Le président de la formation de jugement a dispensé le rapporteur public, sur sa proposition, de prononcer des conclusions à l'audience.

Les parties ont été régulièrement averties du jour de l'audience.

Le rapport de M. Michel Richard, président-assesseur, a été entendu au cours de l'audience publique.

Considérant ce qui suit :

1. M. B..., ressortissant ivoirien, né le 14 mai 1992, a déposé en France une demande d'asile le 17 juillet 2018. La consultation d'Eurodac a fait apparaître l'existence d'une prise d'empreintes et d'une demande d'asile en Italie. Ce pays, consulté par la France, a accepté de le reprendre en charge. Par un arrêté du 18 septembre 2018, la préfète de la Seine-Maritime a procédé au transfert de l'intéressé vers l'Italie. M. B..., relève appel du jugement du 8 octobre 2018 par lequel le magistrat désigné par le président du tribunal administratif de Rouen a rejeté sa demande tendant à l'annulation de cet arrêté.

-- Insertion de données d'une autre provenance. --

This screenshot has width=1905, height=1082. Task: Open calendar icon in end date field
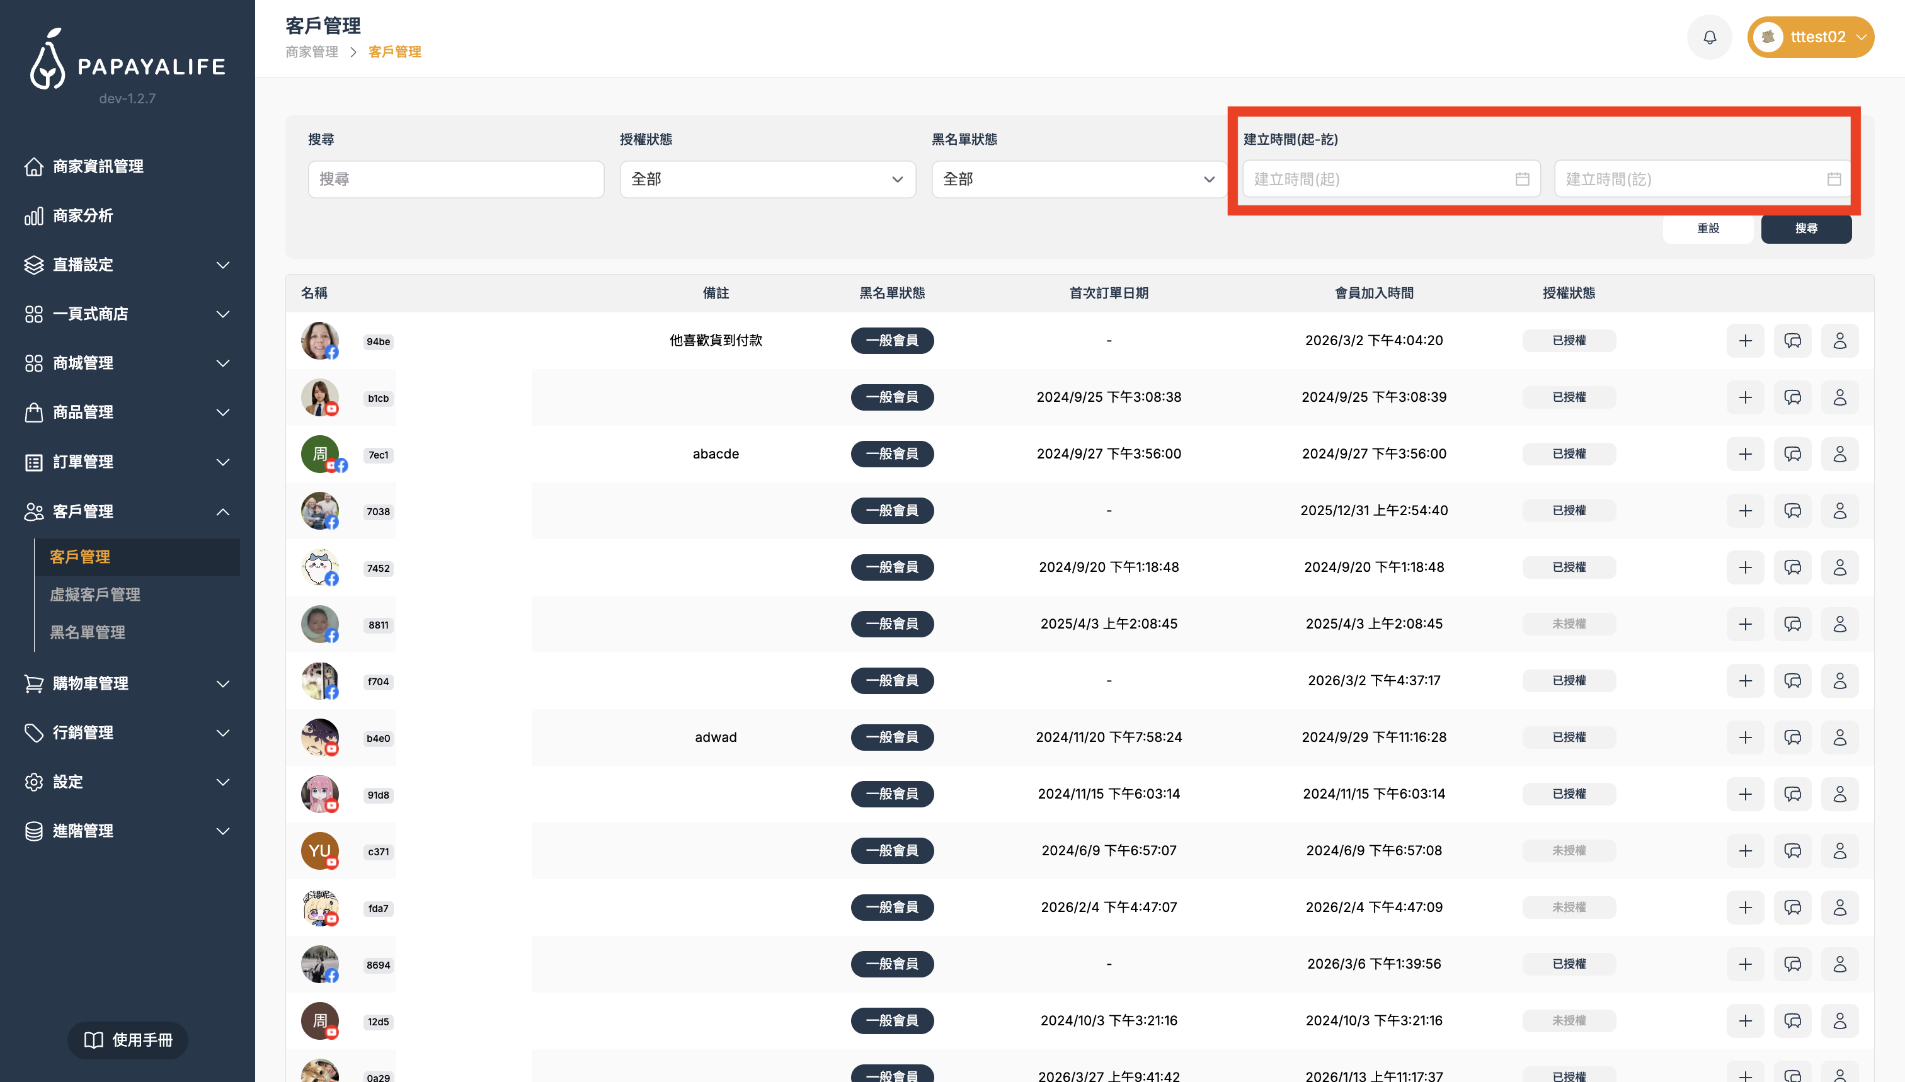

2. L'arrêté attaqué vise le règlement n° 604/2013 du Parlement européen et du Conseil du 26 juin 2013, indique que les empreintes digitales de M. B... ont été relevées en Italie comme ayant franchi irrégulièrement la frontière et ensuite en tant que demandeur d'asile, que les autorités italiennes ont été saisies d'une demande de reprise en charge sur le fondement des dispositions du b) du 1 de l'article 18 et qu'elles doivent être regardées comme responsables de l'examen de sa demande d'asile en application de l'article 3 et du chapitre III du règlement n° 604/2013. La décision contestée permet ainsi d'identifier le critère de responsabilité retenu par l'autorité administrative. En outre, la circonstance que l'Italie soit le pays responsable de l'examen de la protection internationale du requérant au motif qu'elle a enregistré sa première demande d'asile ne présente pas un caractère contradictoire avec la mention, dans l'arrêté contesté, du 2 de l'article 3 du règlement n° 604/2013 dont les deux derniers alinéas sont relatifs aux éventuelles défaillances systémiques d'un pays membre, que celui-ci soit désigné responsable en application d'un des critères du chapitre III du règlement n° 604-2013 ou parce qu'il a enregistré la première demande d'asile de l'intéressé. Par suite, le moyen tiré de l'insuffisante motivation de l'arrêté attaqué doit être écarté.

3. Si la préfète de la Seine-Maritime a estimé que la situation de l'intéressé ne relevait pas de la dérogation prévue au 2 de l'article 3 du règlement n° 604/2013, elle ne l'a pas pour autant exclu du champ d'application de cet article. Le moyen tiré de l'erreur de droit dans l'application du 2 de l'article 3 du règlement n° 604/2013 doit, par suite, être écarté.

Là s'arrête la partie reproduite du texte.